FARE

LUCI che ricordano il passato

Se volessimo dividere in due categorie l’attuale produzione di lampade, forse andrebbe messo in risalto il loro diverso rapporto con la storia e con il futuro. I designer che non vogliono rinunciare all’effetto fastoso che avevano i lampadari di una volta, guardano con nostalgia ai modelli floreali del passato, sempre gentili ed eleganti, interpretandoli in modo nuovo, magari capovolgendoli a testa in giù con quel gusto della sorpresa che oggi va di moda. Gli altri, i tecnologici e gli efficientisti, cercano di utilizzare in modo creativo sia le tecnologie di base sia le nuove tipologie d’illuminazione: i tecnologici mostrano nelle forme la loro padronanza dei meccanismi e dei materiali, gli efficientisti cercano di dare il massimo delle prestazioni col minimo di visibilità.A questo punto va ricordato che questi oggetti pensati per illuminare artificialmente le nostre case devono, per essere scelti e utilizzati, passare al vaglio di chi organizza la
regia arredativa della casa. Oggi l’arte di illuminare un interno si è molto evoluta rendendosi più simile al progetto luci utilizzato nello spettacolo (cinema, teatro, televisione), rispetto al tradizionale uso di lampadari, applique e abat – jour. Di conseguenza la lampada viene intesa non come un semplice oggetto di arredamento, ma come uno strumento polifunzionale da lasciare usare agli esperti.La ricerca di sorgenti di luce artificiale a basso consumo energetico sta rivoluzionando il mondo dell’illuminazione ed è di stimolo alla creatività dei designer.
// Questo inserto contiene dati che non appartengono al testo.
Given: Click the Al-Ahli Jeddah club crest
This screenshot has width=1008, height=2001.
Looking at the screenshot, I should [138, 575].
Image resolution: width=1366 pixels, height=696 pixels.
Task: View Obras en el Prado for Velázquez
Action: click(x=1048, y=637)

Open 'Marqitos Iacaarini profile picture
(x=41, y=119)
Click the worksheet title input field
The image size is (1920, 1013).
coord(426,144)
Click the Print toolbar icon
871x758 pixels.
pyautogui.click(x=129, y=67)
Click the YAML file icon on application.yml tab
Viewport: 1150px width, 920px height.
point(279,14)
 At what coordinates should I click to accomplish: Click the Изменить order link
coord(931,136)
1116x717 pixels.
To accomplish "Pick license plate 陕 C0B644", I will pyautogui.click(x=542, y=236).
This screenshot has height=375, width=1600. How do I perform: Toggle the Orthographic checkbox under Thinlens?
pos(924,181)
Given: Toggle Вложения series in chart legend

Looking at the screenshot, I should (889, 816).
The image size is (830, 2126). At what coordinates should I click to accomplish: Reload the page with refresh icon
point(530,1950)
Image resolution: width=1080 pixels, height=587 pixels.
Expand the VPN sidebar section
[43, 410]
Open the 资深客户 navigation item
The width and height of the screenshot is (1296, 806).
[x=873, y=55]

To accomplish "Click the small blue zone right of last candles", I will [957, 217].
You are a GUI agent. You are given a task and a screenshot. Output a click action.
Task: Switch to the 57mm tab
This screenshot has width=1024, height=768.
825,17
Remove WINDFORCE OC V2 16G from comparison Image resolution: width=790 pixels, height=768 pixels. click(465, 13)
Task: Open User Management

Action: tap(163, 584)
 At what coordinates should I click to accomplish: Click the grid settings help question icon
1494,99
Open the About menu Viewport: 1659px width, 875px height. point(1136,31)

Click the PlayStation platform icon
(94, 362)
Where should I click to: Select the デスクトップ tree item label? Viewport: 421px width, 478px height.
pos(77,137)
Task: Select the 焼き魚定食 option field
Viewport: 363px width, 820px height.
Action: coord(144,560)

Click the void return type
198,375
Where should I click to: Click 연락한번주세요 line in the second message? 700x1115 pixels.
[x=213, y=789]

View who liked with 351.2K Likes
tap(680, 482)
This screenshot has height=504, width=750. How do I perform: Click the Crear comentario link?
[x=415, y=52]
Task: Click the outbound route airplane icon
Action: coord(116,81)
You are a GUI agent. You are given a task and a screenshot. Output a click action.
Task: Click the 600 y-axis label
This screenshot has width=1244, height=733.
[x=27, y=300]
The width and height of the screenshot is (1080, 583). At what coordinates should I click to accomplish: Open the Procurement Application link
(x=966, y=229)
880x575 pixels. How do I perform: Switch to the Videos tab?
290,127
Distribuire la luce, anziché in un bulbo come la lampadina o in un tubo di vetro come nelle lampade a fluorescenza, in una miriade di piccoli punti luminosi, apre prospettive inedite e imprevedibili. La tendenza attuale è quella di articolare la luce attraverso vari tipi di illuminatori per ottenere effetti sempre più gradevoli e suggestivi.